Eutanásia é o tema que temos que pensar. Façamo-lo de coração aberto. Aberto ao acontecimento que leva ao conhecimento, para que este texto não seja mais do que umas frases de opinião e se aproxime do sentido que verdade possibilita.

No acontecimento a idade torna-nos vizinhos dessa tentação tanto para os que nos são mais próximos como para nós mesmos. E dessa experiência de tempo íntimo nasce a certeza da liberdade para fazer melhor, por um lado porque o fizemos com base nos alertas do coração e, por outro lado, porque o confirmámos na alegria, memória e criatividade que a morte com esperança sempre dá.

Olhando para trás percebemos e sabemos que não seria assim se a presença do quem morreu fosse arredada prematuramente pelo descuido na luta pela vida, ou mesmo pela desistência mais ou menos assistida daquela vida. Se não estivesse connosco até ao fim não testemunharíamos a pacificação da sua mente, a sabedoria do seu olhar e o recado do seu amor por nós. Se não estivesse connosco até ao fim não teríamos hoje os silêncios de perdão e criação que comunicamos uns com outros sem dizer nada. Se não estivesse connosco até ao fim não teríamos tido possibilidade de perceber nada de nada do que é a vida, quanto mais do que é a morte.

E não custou nada. Como sempre bastou dar o primeiro passo que o coração nos leva dar. Já devem ter notado que a circunstância se adapta ao coração quando o coração está atento ao que o circunda. Porque, sei agora, o coração não vive sem o que o circunda e sem essa atenção mútua. E é assim que deixando os outros morrer acabamos também por morrer também, ainda mais quando os outros nos são mais próximos.

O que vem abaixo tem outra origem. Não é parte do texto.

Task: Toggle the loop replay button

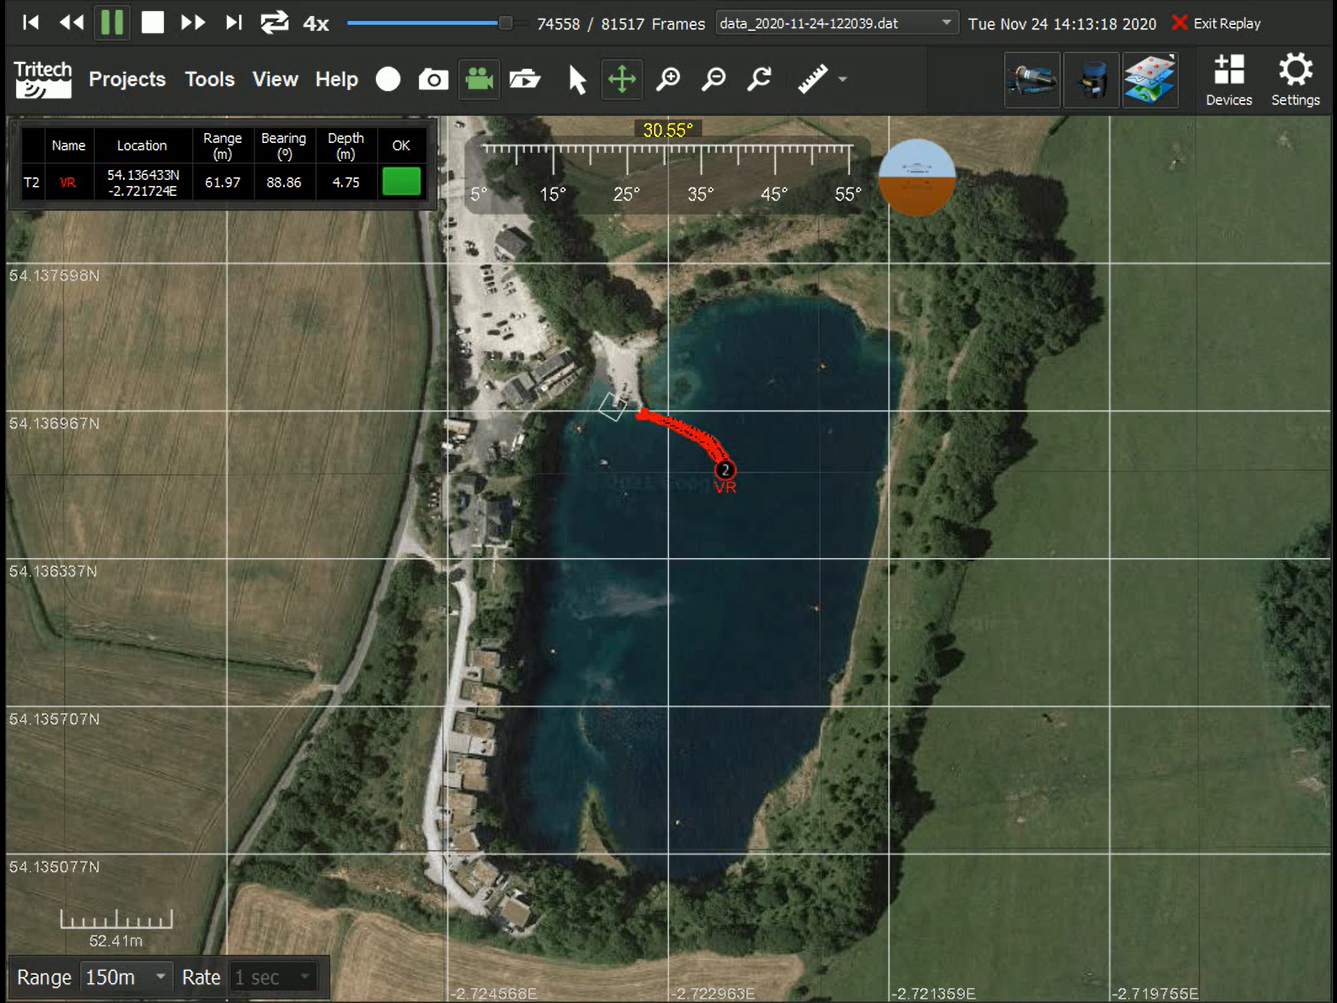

O conhecimento que este acontecimento alimenta e frutifica fica então mais claro. Em primeiro lugar, nós somos o outro, complementamo-nos e precisamos dele e sentimos essa falta ainda mais quando a sua morte se aproxima. Podemos estar distraídos dessa necessidade e muitas vezes queremos afastá-la; mas todos vamos sabendo que, muito para além da obrigação moralista, da gratidão reconhecida ou da precaução educativa dos que ficarão a tratar de nós se quiserem, o coração nos trás a alegria simples na presença e, mesmo sem o queremos, a consciência insistente na ausência. Em suma não quero que me matem matando os outros.

Em segundo lugar, não quero que me matem quando chegar a minha vez de morrer. Mesmo que em desespero essa tentação passe pela minha mente. Quero ter todos os momentos a que tenho direito porque todos esses momentos são oportunidade de interação com Deus e com os outros.

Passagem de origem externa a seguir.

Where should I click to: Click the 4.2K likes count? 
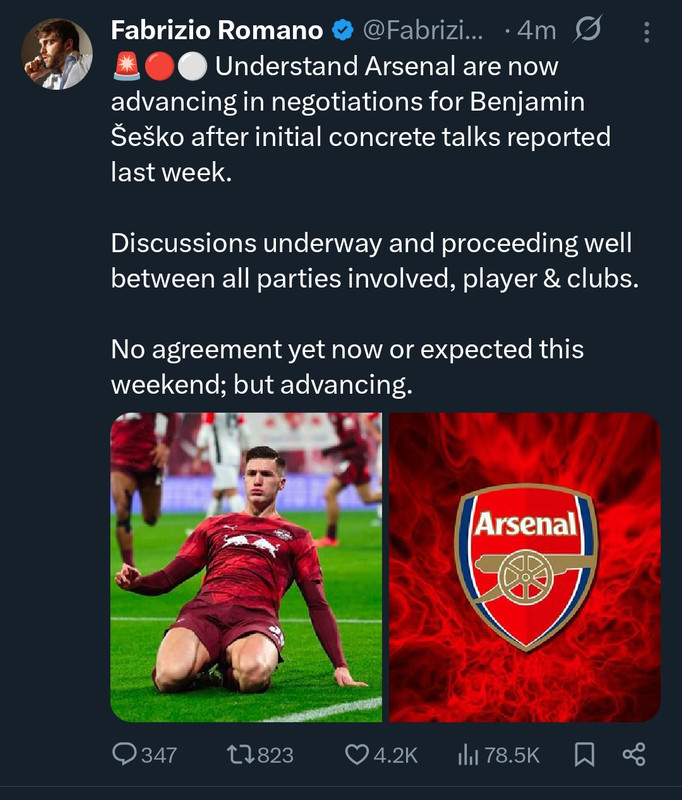click(396, 755)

Finalmente não gostaria que uma sociedade quisesse passar a decisão da vida e da morte para a sua esfera de resolução porque a relativização da vida e da morte nos torna muito infelizes e sem sentido. Resta-nos a vida virtual dos filmes e das novelas onde alguns ainda conseguem vivificar na tela para ganhar óscares.

A decisão sobre a Eutanásia não é para passar ao lado, um não porque não ou um sim ideológico absurdamente sem fundamento. O pensamento passa por cada um de nós pelo menos duas vezes na vida, quando os pais morrem e quando morremos. O Estado só serve para defender quem vai morrer porque se for diferente mais vale acabar com o Estado que nos mata.